Ambassador of Russia to New Zealand
- In office July 28, 2004 – September 11, 2008
- Preceded by: Gennady Ivanovich Shabannikov
- Succeeded by: Andrey Tatarinov

Personal details
- Born: 1955 (age 70–71)
- Alma mater: Moscow State Institute of International Relations

= Mikhail Nikolaevich Lysenko =

Mikhail Nikolaevich Lysenko (Михаил Николаевич Лысенко; born 12 May 1955) is a retired Russian diplomat.

== Career ==

In 1977, he entered the foreign service where for three years he was an Officer in the Department United States of the Ministry of Foreign Affairs. From 1980 to 1985 he was employed in the Embassy in Washington, D.C. United States. From 1986 to 1988 he was Member of the Secretariat of Deputy Minister of Foreign Affairs. From 1990 to 1991 he was employed in the department North America. From 1992 to 1996 he was head of department, deputy director of the North American Department of the Ministry of Foreign Affairs.
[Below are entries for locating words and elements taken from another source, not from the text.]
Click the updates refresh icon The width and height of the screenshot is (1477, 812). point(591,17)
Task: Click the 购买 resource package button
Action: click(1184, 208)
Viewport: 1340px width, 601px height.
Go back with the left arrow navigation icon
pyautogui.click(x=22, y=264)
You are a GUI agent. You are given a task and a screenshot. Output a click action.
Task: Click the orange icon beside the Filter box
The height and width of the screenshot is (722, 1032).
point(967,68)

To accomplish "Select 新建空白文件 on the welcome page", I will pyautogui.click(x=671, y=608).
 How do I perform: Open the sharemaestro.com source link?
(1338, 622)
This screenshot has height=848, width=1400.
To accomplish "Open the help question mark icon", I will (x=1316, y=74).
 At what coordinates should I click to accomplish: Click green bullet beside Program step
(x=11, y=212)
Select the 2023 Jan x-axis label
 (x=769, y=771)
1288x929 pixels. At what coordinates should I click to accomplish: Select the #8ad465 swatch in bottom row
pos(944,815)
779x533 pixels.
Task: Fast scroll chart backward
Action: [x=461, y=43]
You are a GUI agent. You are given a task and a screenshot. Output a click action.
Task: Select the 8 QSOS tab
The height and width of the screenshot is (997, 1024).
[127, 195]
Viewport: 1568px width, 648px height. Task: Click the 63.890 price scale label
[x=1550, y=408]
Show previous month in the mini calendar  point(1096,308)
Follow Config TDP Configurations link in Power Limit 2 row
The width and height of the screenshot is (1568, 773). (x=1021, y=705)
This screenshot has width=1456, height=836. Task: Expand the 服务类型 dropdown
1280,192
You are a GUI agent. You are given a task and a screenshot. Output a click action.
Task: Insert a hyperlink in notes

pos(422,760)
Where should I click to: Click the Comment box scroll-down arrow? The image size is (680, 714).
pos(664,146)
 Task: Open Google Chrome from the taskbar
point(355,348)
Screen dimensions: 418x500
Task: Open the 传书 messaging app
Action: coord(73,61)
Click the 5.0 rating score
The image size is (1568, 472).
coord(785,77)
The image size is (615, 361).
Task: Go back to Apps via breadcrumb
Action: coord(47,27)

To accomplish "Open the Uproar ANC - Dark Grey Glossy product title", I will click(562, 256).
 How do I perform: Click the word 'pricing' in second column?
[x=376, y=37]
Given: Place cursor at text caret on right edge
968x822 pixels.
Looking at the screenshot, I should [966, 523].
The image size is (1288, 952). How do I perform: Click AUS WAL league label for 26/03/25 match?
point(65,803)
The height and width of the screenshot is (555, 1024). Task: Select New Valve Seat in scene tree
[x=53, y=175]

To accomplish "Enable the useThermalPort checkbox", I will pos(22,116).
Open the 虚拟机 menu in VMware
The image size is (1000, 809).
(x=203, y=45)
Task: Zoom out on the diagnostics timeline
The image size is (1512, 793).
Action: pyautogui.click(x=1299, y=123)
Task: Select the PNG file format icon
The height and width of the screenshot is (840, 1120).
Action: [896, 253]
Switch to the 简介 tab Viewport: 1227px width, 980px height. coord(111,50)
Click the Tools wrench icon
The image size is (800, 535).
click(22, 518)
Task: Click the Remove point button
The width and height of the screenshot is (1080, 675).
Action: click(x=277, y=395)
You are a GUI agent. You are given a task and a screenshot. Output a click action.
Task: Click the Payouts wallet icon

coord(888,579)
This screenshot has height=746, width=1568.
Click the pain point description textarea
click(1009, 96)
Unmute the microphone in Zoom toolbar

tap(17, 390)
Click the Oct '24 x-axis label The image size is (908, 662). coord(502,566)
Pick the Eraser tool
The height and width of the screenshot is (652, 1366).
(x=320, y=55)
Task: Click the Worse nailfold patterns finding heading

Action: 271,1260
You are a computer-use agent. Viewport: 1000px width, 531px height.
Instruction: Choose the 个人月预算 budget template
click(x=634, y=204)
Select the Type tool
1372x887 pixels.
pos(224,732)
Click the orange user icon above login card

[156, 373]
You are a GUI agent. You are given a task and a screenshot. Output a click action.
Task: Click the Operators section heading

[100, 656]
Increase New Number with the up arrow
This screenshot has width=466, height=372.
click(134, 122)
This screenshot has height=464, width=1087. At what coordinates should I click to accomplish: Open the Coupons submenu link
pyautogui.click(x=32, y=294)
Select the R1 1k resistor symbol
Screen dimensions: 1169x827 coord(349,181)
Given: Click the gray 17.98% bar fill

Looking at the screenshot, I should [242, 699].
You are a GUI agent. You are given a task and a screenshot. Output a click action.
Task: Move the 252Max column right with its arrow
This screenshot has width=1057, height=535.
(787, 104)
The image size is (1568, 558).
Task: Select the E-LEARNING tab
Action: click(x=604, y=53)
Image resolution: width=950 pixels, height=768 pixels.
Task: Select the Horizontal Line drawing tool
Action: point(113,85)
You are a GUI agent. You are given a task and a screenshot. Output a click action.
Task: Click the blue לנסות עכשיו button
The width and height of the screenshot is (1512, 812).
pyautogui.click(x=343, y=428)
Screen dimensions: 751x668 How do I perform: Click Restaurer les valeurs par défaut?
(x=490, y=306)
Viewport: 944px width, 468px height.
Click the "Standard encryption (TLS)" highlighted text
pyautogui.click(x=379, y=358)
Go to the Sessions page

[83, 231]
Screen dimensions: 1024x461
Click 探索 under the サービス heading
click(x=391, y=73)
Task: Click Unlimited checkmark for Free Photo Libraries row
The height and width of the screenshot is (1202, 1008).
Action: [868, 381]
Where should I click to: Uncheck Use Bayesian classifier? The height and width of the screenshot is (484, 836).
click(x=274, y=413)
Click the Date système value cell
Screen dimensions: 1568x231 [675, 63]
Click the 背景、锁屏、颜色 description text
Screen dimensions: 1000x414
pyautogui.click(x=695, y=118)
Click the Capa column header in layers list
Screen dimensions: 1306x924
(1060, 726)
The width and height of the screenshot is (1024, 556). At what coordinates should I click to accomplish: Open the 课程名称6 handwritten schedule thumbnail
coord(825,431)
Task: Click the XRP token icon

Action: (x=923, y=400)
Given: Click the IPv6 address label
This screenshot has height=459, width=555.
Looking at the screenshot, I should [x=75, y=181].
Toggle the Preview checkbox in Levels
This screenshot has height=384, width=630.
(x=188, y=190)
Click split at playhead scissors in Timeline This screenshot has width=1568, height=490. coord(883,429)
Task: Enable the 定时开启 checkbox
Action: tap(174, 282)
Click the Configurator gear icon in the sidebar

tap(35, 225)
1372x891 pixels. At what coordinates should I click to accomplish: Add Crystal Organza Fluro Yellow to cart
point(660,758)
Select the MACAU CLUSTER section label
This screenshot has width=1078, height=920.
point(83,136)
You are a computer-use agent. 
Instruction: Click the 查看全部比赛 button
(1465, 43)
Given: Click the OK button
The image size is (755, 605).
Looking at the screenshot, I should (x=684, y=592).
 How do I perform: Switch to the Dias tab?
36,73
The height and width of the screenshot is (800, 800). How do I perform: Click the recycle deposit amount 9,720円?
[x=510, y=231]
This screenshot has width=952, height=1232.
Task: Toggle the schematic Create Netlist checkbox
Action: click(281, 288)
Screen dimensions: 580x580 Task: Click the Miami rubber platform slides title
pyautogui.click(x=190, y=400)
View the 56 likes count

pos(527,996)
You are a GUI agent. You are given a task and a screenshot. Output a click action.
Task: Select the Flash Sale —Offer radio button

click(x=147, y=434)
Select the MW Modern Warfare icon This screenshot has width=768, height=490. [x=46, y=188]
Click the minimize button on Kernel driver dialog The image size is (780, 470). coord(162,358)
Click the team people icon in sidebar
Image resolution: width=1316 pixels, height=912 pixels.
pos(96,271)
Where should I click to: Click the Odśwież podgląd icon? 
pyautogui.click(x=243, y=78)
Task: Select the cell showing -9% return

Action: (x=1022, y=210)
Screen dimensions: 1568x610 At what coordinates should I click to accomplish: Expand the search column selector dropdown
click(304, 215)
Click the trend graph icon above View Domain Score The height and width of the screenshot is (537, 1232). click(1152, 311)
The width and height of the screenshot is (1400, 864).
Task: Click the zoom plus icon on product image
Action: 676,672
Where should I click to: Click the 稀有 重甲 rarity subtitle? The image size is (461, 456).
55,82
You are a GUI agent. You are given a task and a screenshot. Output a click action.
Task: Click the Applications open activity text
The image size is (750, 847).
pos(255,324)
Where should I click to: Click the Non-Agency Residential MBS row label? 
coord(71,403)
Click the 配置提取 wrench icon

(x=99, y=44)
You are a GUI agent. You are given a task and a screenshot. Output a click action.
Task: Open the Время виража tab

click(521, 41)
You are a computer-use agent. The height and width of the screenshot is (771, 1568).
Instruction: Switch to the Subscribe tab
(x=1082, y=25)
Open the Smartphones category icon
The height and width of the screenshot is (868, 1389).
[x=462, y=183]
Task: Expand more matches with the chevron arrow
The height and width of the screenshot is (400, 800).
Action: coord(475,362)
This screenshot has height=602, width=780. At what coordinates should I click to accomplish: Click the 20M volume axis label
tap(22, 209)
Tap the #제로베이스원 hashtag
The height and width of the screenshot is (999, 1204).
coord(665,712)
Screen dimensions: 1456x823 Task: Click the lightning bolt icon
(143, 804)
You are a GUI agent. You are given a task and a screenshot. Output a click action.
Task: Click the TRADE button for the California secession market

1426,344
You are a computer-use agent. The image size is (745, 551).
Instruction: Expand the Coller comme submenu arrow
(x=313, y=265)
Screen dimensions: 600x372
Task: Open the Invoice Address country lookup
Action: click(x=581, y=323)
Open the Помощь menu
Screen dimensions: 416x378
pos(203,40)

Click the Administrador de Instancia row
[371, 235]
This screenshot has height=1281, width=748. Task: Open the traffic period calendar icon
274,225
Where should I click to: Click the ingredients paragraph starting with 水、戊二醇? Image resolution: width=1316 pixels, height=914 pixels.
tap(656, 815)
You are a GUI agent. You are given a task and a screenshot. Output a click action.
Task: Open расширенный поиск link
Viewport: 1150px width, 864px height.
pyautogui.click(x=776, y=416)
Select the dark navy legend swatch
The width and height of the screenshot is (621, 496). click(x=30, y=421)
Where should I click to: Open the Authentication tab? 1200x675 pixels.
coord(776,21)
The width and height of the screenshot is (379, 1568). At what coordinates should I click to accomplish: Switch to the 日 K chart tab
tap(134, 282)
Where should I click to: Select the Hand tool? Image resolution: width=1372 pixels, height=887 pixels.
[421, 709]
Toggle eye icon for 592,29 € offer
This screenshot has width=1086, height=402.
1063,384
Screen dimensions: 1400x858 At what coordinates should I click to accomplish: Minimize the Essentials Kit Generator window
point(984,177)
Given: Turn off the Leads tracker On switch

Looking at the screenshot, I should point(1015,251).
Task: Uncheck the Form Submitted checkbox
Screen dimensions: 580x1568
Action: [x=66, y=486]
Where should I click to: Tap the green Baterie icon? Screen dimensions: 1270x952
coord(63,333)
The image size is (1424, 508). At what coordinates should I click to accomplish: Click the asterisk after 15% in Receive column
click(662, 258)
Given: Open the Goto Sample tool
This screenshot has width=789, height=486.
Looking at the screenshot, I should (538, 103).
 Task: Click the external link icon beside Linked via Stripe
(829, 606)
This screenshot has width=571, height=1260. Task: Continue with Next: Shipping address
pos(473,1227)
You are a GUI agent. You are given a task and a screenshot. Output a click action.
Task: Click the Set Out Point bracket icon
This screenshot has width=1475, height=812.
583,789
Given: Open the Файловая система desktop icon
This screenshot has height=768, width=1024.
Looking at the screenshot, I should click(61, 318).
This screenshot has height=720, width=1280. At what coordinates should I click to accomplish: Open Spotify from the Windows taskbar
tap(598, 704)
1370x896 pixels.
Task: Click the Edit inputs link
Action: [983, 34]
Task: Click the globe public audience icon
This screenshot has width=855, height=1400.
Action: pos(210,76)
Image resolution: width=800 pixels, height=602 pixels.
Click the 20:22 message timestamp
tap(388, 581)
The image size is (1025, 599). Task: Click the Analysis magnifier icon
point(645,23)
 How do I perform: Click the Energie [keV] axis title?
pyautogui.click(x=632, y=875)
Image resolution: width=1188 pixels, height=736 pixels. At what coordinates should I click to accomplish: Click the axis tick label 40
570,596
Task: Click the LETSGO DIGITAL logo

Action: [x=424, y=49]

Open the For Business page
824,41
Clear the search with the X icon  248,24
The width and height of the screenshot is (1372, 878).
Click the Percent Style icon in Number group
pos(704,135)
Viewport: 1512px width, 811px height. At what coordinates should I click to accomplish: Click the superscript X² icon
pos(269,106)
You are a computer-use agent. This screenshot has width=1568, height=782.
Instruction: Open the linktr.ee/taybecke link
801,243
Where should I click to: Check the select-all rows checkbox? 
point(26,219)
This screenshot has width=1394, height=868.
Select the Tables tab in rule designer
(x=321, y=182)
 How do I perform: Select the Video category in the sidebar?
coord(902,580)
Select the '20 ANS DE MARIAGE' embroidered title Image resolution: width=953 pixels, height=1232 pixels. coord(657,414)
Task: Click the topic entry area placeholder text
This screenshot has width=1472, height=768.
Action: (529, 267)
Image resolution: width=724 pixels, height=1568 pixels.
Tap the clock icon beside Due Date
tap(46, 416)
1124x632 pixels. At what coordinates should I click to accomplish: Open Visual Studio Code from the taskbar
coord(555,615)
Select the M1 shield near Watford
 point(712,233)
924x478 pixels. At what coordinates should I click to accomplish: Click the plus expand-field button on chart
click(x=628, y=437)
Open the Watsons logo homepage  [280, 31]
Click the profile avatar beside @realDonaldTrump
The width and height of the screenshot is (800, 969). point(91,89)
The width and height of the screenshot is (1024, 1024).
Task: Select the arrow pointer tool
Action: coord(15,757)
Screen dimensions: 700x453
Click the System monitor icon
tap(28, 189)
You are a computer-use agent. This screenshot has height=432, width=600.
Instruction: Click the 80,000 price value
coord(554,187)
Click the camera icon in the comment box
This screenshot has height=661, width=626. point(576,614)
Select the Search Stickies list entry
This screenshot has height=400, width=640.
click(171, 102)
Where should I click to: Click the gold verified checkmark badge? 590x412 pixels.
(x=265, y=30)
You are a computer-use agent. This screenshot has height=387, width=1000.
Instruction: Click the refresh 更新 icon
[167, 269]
From 1996 to 2000, he was Minister-Counsellor of the Russian Embassy in Ottawa, Canada. From 2000 to 2001 he was Deputy Director, Department for Security Affairs and Disarmament Ministry of Foreign Affairs.

From 2001 to 2004, he was Director of the Department for Security and Disarmament at the Ministry of Foreign Affairs. From July 28, 2004 to September 11, 2008 he was ambassador to New Zealand and concurrently accredited as ambassador to Tonga and Samoa.

From 2008 to December 31 to 2014, he was Director of the International Cooperation Department, of Rosatom. In 2004 he became Member of the Advisory Board of the :de:PIR-Center.

== Education ==
Lysenko has a degree from the Moscow State Institute of International Relations (MGIMO).